Could you retype only the lines from the one containing "644x378 pixels. At" through the final line of the entries, both included, skipping any images?

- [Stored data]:
# # #
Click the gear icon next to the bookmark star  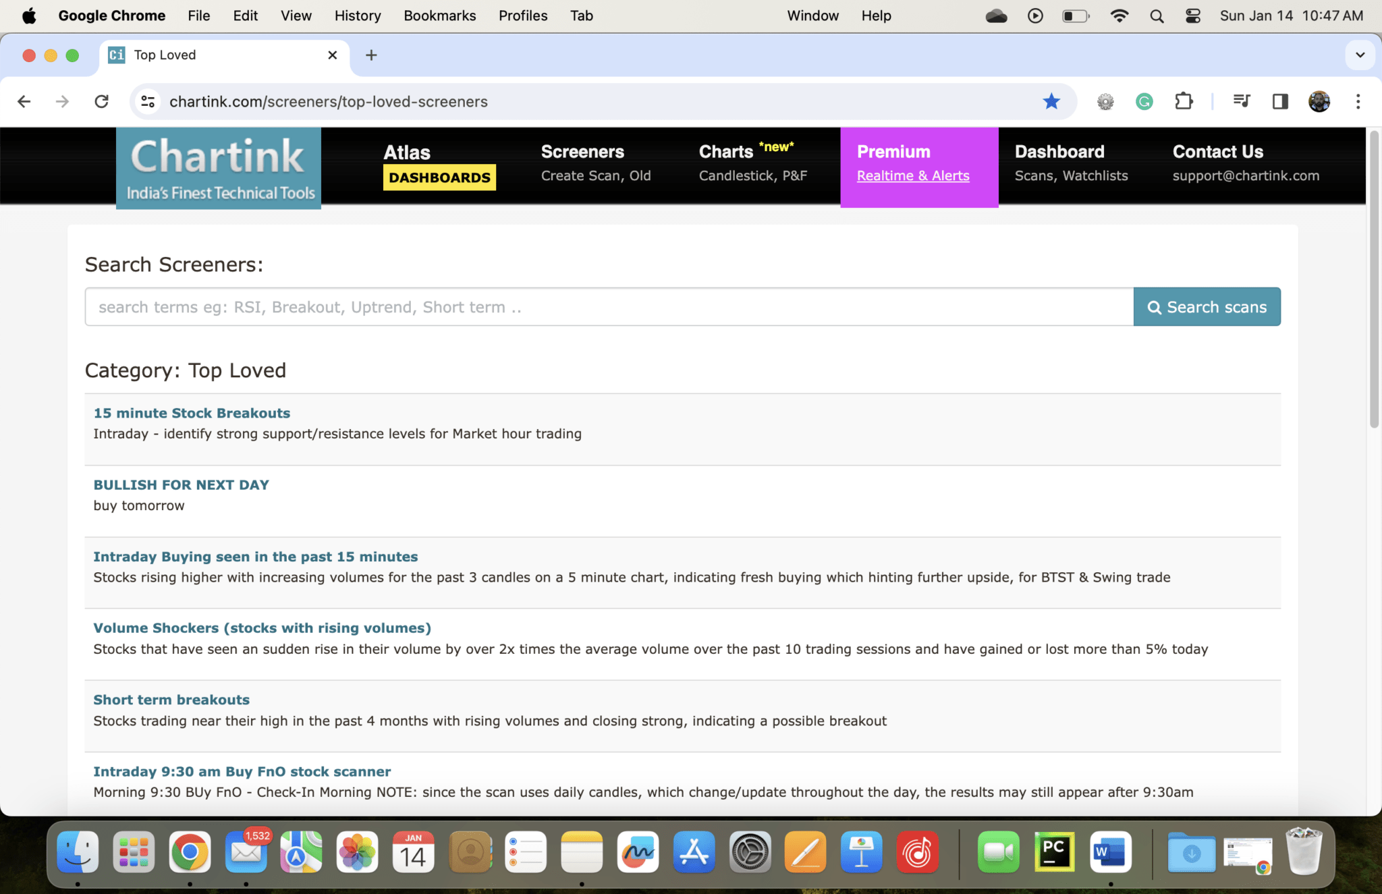pos(1105,101)
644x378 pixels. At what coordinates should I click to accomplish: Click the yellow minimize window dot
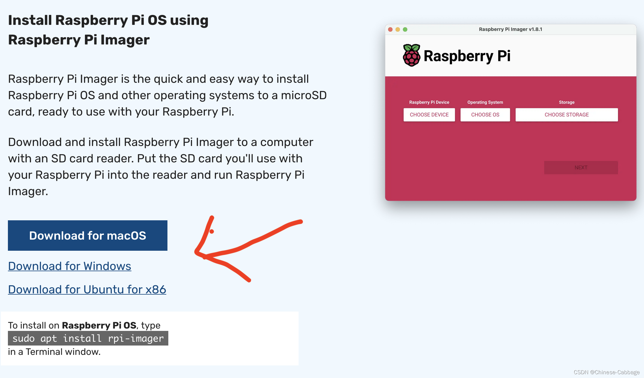pos(398,30)
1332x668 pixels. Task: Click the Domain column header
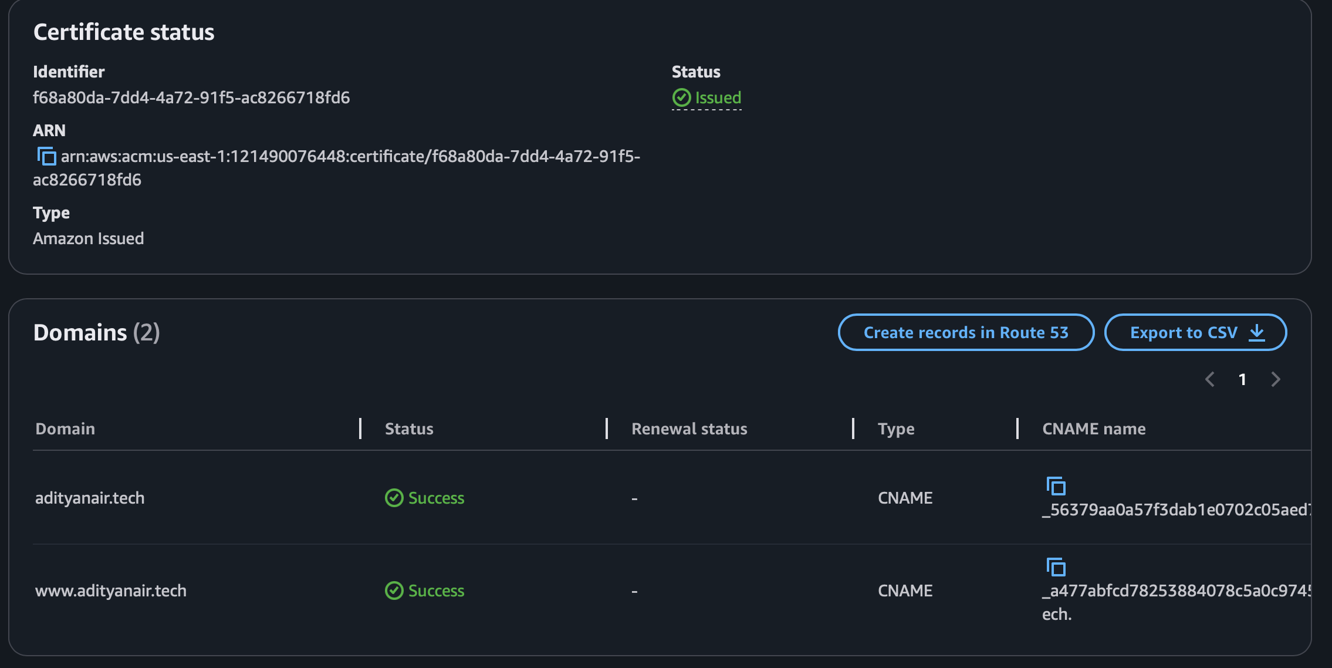pos(65,429)
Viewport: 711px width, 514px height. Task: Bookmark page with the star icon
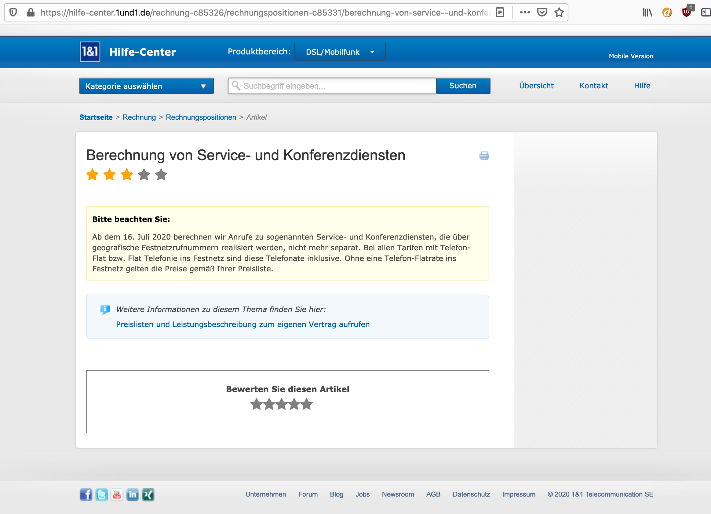coord(559,13)
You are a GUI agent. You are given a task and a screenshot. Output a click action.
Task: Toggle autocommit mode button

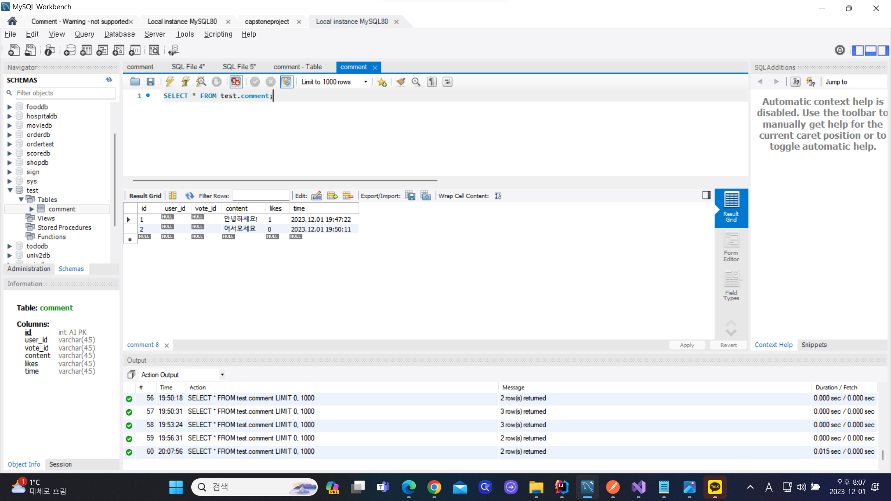click(x=286, y=82)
# # #
- [FINISHED EXERCISE]:
644x378 pixels. At what coordinates should I click to accomplish: Click the yellow minimize window dot
pos(398,30)
1332x668 pixels. Task: Click the Domain column header
pos(65,429)
Viewport: 711px width, 514px height. Task: Bookmark page with the star icon
coord(559,13)
You are a GUI agent. You are given a task and a screenshot. Output a click action.
Task: Toggle autocommit mode button

click(x=286, y=82)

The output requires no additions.